// the find
Doriandarko/RepoToTextForLLMs
Automate the analysis of GitHub repositories for LLMs with RepoToTextForLLMs. Fetch READMEs, structure, and non-binary files efficiently. Outputs include analysis prompts to aid in comprehensive repo evaluation
A single Python script that dumps a GitHub repo's README, file tree, and all non-binary file contents into one text blob for feeding to an LLM. Exactly what it says on the tin — no more, no less. Useful if you need a quick one-shot repo dump and don't want to set up something heavier.
Single-file, zero-config tool that does one thing — easy to audit and modify. Iterative traversal avoids Python recursion limits on deep trees. Skips binary files automatically, which matters when you're trying to stay under context limits. MIT license, no strings attached.

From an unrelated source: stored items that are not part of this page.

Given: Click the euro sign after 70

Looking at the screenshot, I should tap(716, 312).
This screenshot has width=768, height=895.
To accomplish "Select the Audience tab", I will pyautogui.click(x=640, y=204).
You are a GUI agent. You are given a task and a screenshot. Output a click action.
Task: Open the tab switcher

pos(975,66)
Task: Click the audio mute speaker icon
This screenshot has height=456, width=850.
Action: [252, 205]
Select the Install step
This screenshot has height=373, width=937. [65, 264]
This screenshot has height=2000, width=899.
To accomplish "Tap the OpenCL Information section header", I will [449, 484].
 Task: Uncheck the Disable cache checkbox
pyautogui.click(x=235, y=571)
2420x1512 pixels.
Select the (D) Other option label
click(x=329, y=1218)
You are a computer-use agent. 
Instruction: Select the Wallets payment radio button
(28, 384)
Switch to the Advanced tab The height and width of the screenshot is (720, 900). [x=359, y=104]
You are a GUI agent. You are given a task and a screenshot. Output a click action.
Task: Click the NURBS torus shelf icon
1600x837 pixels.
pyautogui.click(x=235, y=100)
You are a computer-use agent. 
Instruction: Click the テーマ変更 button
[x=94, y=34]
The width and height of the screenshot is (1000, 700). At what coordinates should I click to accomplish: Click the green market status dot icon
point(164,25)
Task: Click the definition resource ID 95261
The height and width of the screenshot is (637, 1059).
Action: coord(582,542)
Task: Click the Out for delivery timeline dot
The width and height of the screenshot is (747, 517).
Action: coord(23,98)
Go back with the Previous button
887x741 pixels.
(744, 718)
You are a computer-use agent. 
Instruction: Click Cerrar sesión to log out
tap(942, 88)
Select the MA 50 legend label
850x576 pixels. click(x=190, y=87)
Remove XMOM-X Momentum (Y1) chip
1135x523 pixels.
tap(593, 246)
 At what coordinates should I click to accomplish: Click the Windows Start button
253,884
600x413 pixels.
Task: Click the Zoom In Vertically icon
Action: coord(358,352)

Last commit was May 2024 and the project looks abandoned — 789 stars but no recent activity. No filtering by file extension or directory, so you'll dump test fixtures, generated files, and lock files alongside the code you actually care about. No token counting or context-window budget management, so large repos will silently blow past your model's limit. The README still has a hardcoded 'YOUR TOKEN HERE' placeholder rather than proper env-var guidance, which is a bad look for a tool that handles GitHub tokens.